The Code Path (chat/app.py lines 166-199)

if state in ("stopped", "stopping"):
    logger(...)
    running = _find_running_gpu_instance_by_tag(region)
    if running:
        running_id = running["InstanceId"]
        ip = running.get("PrivateIpAddress") or running.get("PublicIpAddress")
        logger(...)
        _update_ssm_gpu_instance_id(running_id, region)
        if ip:
            return f"http://{ip}:{port}"  # <-- ONLY executes if ip is not None
    # FALLS THROUGH HERE if ip is None!
    if state == "stopped":
        logger(...)
        ec2.start_instances(InstanceIds=[instance_id])  # <-- Starts the OLD instance!
    return None  # <-- Always returns None if ip was None

Critical Issue: If tag-scan finds an instance but it has no IP yet, the function: 1. Updates SSM correctly (instance ID is saved) 2. BUT falls through and returns None anyway 3. Even worse, tries to start the OLD instance again 4. Never returns the new instance's URL, so health check never happens

Why This Wasn't Caught

  1. Assumption: Running instances always have an IP immediately
  2. This is false: VPC IP assignment has 1-5 second latency
  3. Not tested: Tag-scan with no-IP scenario
  4. Tests mock instances with IPs already present
  5. Silent failure: Returns None instead of raising/logging the IP issue
  6. SSM is updated (good), but URL is not returned (bad)

Verification

CloudWatch Log Evidence

If this bug is happening, logs will show:

step: "gpu_instance_state_issue"
step: "gpu_instance_adopted_by_tag"  <-- Instance WAS found
additional: { old_instance_id: "i-old...", new_instance_id: "i-new..." }
step: "gpu_instance_starting_stopped"  <-- Then we try to start the old one!

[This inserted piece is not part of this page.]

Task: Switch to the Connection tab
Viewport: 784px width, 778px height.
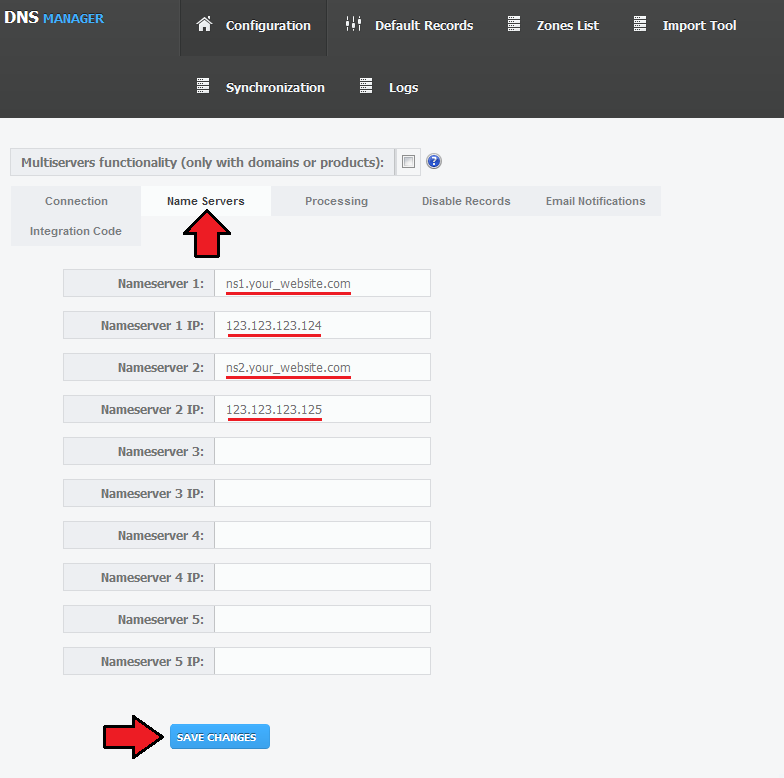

This sequence proves the bug: instance adopted, then code tries to start the old one anyway.

EC2 State Evidence

If bug is active: 1. Multiple instances with tag encache-gpu-worker will exist 2. SSM parameter keeps changing: /encache/gpu/instance_id bounces between IDs 3. Watchdog logs show "no invocations" repeatedly 4. Instances cycle: launched → stopped → launched → stopped

Impact

  1. User Impact: Chat completely unavailable (100% fallback message rate)
  2. Infrastructure Impact: Watchdog keeps stopping instances, new ones keep launching
  3. Cost Impact: High EC2 launch/stop churn
  4. Reliability: No automatic recovery even though tag-scan logic is present

Fix

Two approaches:

Retry the IP lookup a few times with backoff before giving up:

if running:
    running_id = running["InstanceId"]
    ip = running.get("PrivateIpAddress") or running.get("PublicIpAddress")

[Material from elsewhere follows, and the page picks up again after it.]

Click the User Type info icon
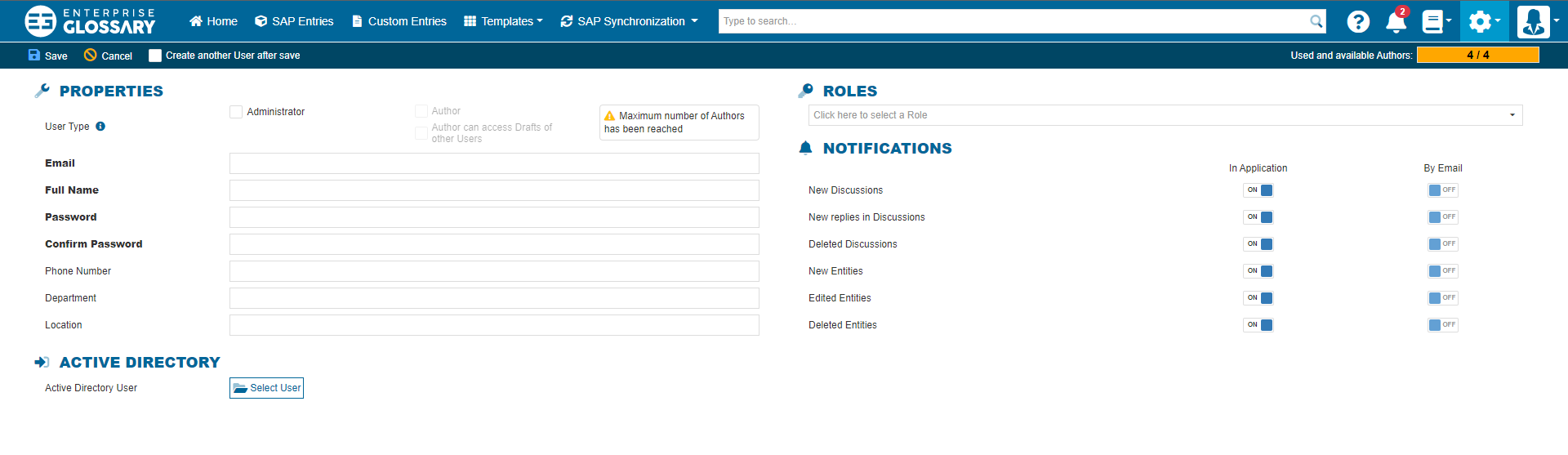The width and height of the screenshot is (1568, 455). pos(100,127)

    # Retry IP lookup if not assigned yet (common on fresh launches)
    retry_count = 0
    while not ip and retry_count < 5:
        time.sleep(0.5)
        desc = ec2.describe_instances(InstanceIds=[running_id])
        inst = desc["Reservations"][0]["Instances"][0]
        ip = inst.get("PrivateIpAddress") or inst.get("PublicIpAddress")
        retry_count += 1

    logger({...})
    _update_ssm_gpu_instance_id(running_id, region)
    if ip:
        return f"http://{ip}:{port}"
    # If still no IP after retry, skip return and start old instance for next time

Option B: Return even without IP (Quick Fix)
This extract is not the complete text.